Simone Biles is the face of artistic gymnastics and has served as a global icon since she was just 19 years old.

Regarded as the best of all time, she boasts 19 World Championship titles and four Olympic gold medals. Still just 24, the world expected to see Biles return to the stage in all her glory in Tokyo this summer.

But the most decorated gymnast of all time has taught the world a huge lesson – even the best of the best are still only human.

Biles pulled out of the first gymnastics final of the 2020 Games, the all-around team event. She recorded her lowest ever score on the vault after a disappointing performance on the apparatus, then withdrew from the final with 'internal' issues. Biles later admitted to struggling with her mental health during a brave interview after Team USA won silver in the all-around.

"After the performance I did, I just didn’t want to go on,” she said. "I have to focus on my mental health. I just think mental health is more prevalent in sports right now.
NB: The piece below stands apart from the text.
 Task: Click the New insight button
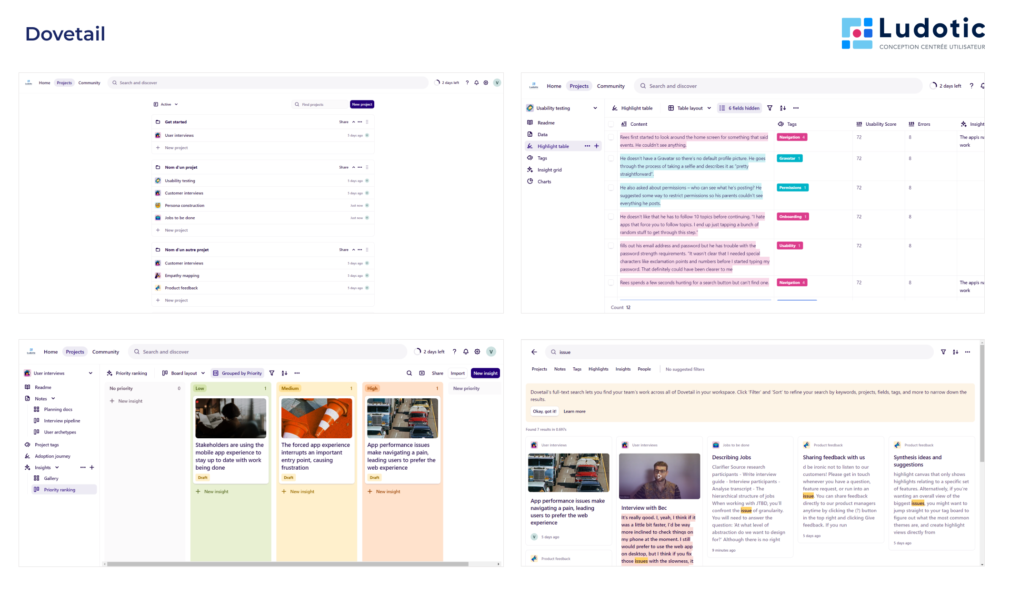(x=485, y=371)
"We're not just athletes. We're people at the end of the day and sometimes you just have to step back."

Simone Biles

Biles was expected to compete in five individual events following the team final but withdrew from all but the balance beam earlier this week. 
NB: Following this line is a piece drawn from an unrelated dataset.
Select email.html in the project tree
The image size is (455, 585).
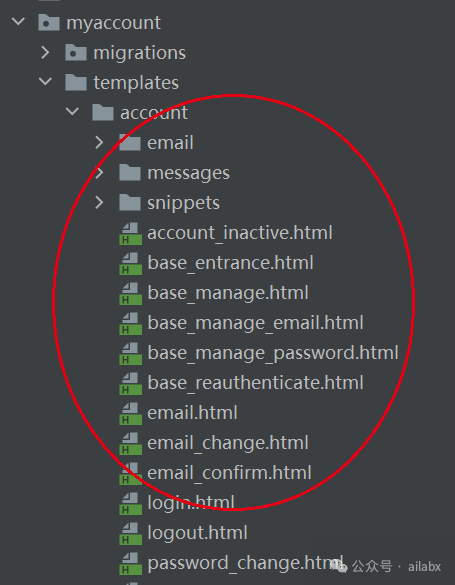192,413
An inspired performance earned her a bronze medal, equalling her performance on the apparatus from the 2016 Games in Rio.

Off the back of her incredible comeback, Biles has once again opened up the shutters and bared all in a new raw and hard-hitting interview.

The 24-year-old admitted the abuse she and many others suffered at the hands of paedophile and sex offender Larry Nassar still remains a trigger that is deeply embedded into her memory. 

"Now that I think of it, maybe in the back of my head, probably, yes," she said on the Today Show when asked if it affected her Tokyo performance. "Because there are certain triggers that you don't even know. And I think [the abuse] could have [affected me]."

Simone Biles

Biles unveiled the truth of her abuse in 2018, a year after the former USA Gymnastics physician pleaded guilty to his horrifying crimes. The four-time Olympic champion was just one of Nassar's hundreds of victims. He was sentenced to 60 years in federal prison in 2017.

"[It weighed on me] a little bit," Biles continued in her recent interview. "But I knew that still being the face of gymnastics and the USA and everything we've brought, it's not going to be buried under the rug and it will still be a very big conversation.

"We have to protect those athletes and figure out why it happened, who knew what [and] when."